Applying an “Equity Lens” for Opioid Use Prevention & Treatment Work
By Gwendolyn VanSant with Stephanie Wright of BRIDGE
As part of BRIDGE’s partnership with The Berkshire Opioid Addiction Prevention Collaborative (BOAPC), our staff attended Recovery Coach Academy and other professional development and community health work sessions to fortify our cultural competence and gain up-to-date information in the field of recovery and substance use. In this article, Stephanie Wright, an educator/ BRIDGE facilitator/trainer and our Community Engagement Liaison, shares her reflections, and Gwendolyn VanSant, CEO and Founding Director discusses the mission of BRIDGE, and the importance of applying a health equity lens to our work.
SW: Over Summer 2018, I attended the New England Institute of Addiction Studies at Worcester State University, and the CCAR Recovery Coach Academy at George B. Crane Memorial Center in Pittsfield. Both experiences were so positive — challenging my own thinking about opioid use, prevention, and treatment.
There were many lessons: The importance of letting go of shame, dehumanizing terms like “psycho” or “dope fiend” can cause harm, drug and alcohol addiction is a brain disease that requires professional treatment, not a moral failing.
There was a great deal of hope and respect in these classrooms as participants grappled with the challenges of the opioid crisis that have impacted families and communities.
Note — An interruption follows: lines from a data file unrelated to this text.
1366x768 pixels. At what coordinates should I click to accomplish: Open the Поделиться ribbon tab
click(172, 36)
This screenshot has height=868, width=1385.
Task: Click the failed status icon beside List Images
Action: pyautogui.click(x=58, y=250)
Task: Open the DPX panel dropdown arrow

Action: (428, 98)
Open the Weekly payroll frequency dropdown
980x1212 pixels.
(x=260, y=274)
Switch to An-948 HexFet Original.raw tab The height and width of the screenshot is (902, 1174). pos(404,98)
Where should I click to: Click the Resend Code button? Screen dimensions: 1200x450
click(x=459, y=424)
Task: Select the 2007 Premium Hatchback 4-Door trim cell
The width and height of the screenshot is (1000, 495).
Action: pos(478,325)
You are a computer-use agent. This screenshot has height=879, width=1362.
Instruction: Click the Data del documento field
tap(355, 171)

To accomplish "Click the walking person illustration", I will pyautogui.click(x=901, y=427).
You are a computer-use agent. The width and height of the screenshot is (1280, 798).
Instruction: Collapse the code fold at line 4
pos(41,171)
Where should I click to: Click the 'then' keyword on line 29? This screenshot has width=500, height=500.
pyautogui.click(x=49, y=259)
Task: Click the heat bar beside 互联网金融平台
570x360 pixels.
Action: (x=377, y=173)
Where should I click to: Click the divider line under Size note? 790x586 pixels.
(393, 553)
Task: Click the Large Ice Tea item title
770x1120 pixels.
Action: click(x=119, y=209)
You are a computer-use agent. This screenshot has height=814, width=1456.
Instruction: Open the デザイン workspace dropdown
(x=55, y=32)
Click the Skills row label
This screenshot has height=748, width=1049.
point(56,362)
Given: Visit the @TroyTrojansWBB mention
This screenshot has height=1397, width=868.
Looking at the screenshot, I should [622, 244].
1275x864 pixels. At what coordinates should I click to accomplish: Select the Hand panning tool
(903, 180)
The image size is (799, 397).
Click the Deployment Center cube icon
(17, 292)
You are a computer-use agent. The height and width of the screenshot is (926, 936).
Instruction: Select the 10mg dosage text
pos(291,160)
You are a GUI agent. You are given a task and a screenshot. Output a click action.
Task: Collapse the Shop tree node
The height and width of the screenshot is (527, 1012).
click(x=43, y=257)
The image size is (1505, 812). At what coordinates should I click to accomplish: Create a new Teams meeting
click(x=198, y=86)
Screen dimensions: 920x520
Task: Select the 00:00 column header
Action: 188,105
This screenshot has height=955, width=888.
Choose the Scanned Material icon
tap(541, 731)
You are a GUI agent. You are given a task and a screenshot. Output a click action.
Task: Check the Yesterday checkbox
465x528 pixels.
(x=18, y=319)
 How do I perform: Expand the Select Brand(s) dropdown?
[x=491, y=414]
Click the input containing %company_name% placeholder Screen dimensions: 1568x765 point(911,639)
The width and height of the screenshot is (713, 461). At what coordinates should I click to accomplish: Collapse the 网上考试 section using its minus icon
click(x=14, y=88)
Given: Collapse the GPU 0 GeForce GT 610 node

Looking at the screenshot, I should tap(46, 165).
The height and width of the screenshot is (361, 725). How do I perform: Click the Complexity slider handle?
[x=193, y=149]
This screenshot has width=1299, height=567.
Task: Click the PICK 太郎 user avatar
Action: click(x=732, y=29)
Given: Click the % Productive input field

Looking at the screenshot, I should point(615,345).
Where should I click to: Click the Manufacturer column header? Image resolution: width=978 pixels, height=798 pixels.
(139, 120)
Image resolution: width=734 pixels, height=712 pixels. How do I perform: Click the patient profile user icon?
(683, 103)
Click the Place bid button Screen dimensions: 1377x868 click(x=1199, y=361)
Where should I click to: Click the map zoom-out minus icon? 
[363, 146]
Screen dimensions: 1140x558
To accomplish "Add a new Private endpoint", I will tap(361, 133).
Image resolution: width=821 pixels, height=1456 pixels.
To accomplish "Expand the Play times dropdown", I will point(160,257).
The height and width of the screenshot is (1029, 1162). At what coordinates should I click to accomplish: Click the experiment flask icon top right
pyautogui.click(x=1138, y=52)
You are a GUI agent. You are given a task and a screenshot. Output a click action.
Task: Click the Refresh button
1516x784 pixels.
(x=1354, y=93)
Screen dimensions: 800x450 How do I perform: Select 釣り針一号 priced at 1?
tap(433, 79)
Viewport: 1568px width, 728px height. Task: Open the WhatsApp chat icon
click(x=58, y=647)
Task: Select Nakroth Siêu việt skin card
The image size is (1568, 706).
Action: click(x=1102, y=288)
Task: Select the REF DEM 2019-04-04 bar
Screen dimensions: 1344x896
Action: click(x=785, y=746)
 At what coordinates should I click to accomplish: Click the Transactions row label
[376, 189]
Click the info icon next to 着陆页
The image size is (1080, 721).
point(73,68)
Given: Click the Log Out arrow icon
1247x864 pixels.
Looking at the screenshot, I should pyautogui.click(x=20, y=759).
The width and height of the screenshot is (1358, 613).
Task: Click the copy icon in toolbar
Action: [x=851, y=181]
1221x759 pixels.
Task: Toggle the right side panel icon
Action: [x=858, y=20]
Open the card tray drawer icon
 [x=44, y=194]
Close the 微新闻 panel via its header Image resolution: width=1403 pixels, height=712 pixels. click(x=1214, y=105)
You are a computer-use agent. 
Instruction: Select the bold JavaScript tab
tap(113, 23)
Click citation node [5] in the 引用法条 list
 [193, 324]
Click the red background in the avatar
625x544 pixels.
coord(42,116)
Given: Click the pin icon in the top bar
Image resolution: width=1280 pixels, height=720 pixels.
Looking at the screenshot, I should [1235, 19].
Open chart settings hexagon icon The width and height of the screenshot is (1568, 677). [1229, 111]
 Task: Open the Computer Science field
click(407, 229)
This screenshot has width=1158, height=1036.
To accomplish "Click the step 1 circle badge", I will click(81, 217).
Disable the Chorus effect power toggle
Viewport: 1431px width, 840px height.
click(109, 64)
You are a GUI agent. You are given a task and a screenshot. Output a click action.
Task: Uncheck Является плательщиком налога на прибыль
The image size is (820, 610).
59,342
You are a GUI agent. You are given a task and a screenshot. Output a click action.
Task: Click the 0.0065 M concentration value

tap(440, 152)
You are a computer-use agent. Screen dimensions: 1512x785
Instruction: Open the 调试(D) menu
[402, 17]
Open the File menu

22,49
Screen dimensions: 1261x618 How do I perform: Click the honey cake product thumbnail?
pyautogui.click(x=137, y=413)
Today’s science has proven that there are many approaches to recovery, and it is up to the person in recovery to decide which path to take. A “recovery coach” walks beside this person, not in front of or behind them.
I also learned about risk factors for youth: lack of parental supervision, drug availability, , and poverty. I also learned that after school activities, hobbies, spiritual connection, mentors, and social competence are all things that can help keep youth safe. From Dr. Staci Gruber’s keynote on the neuro-biology of addiction, I learned that when young people use substances to cope, they incur brain damage since the prefrontal lobe in the brain has not fully developed.
We cannot make assumptions about young people; we must ask questions, listen, and show empathy. Young people need pro-social, strength-based activities that promote happiness and reduce stress–all the more reason to invest in community-based programs that support youth, like BRIDGE.
As a nonprofit dedicated to advancing equity and justice in all Berkshire communities and beyond, BRIDGE’s role in the BOAPC coalition focuses on its efforts to engage diverse communities in discussions of public health, opiate use, prevention, addiction, harm reduction, recovery and prevention. For the past five years, BRIDGE has worked to reduce stereotypes and stigma around opioid use and other substance use and health equity issues. In 2018, our CEO and Founding Director Gwendolyn VanSant spoke at Policy Link’s Equity Summit in Chicago and the Western Massachusetts Health Equity Summit at UMASS about our success organizing for rural health.
In working with under-heard, under-represented populations, applying an equity lens means centering the experience of those folks who are directly affected. Their knowledge, needs and experiences should be front and center–not the needs, remedies and goals of those who want to help. Equity means understanding how addiction is criminalized across race lines; over-policing in particular neighborhoods and disparities in sentencing reinforce structural inequities. It means understanding how women experience unique challenges around addiction as they often use substances as a way of aiming to live up to unrealistic images and expectations in movies and magazines.
What else does equity look like? We visit with newer immigrant populations and African American communities to discuss culturally relevant strategies of how to talk with children about substance use. We provide actors, translation, and cultural reviews for Community Health Coalition videos provided to families, and we translate BOAPC materials. We support coalition partners with BRIDGE’s cultural competence training.We include a segment on the culture of substance misuse, infusing cultural competency and empathy into everyday conversations. BOAPC has also supported teachers, students, and families with our Happiness Toolbox, a education program for children ages 5 to 15 that builds new positive behaviors.
We believe in this work because–like so many people in our country–Berkshire County is immersed in and dedicated to solving this problem. Our team members know what it is to be in recovery or have a family member with use, addiction, and recovery concerns. This perspective helps us bring an equity and inclusion lens to the challenge of the opioid epidemic as well as harm reduction.
BRIDGE is grateful for the mutual opportunity to share expertise and social networks to better improve the lives of individuals and families facing addiction and recovery.